UK: Poor air quality in UK schools is having a negative impact on grades and performance when air quality is poor, a new report suggests.

The Air Quality in UK Classrooms Report, compiled by air movement company Airflow Developments, surveyed teachers at 133 UK schools. It found that 72% classrooms suffer from air quality that is “below standard”. 77% of teachers said poor air quality in their schools affected students’ ability to concentrate, which could lead to underperformance in exams. 

Some 91% of teachers agreed that poor air quality had a negative impact on students’ health, behaviour or ability to work. This rose to 96% in London.
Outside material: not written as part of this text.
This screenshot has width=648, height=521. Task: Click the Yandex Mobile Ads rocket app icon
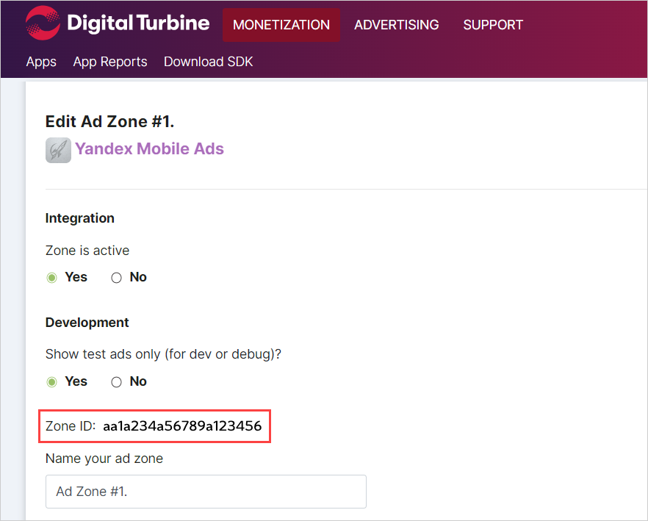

While six in 10 teachers (61%) have seen pupils’ health being affected – by worsening asthma or other lung conditions.

Nearly three in five teachers (59%) deemed a classroom with poor air quality to be “not fit for purpose” – for either teachers or pupils.

“We all know how much hinges on the outcomes of exams, so classroom conditions need to be as conducive to learning as possible. But this study reveals that conditions are far from ideal in many schools,” commented Airflow MD Alan Siggins.

“Poor air quality can obviously lead to health problems and absences. Yet, even when students are in school, substandard air quality can mean pupils find it tough to concentrate and commit what they’re learning to memory – crucial skills for exam preparation.

“We hope this report will act as a wake-up call for people who can sanction funding,” he added.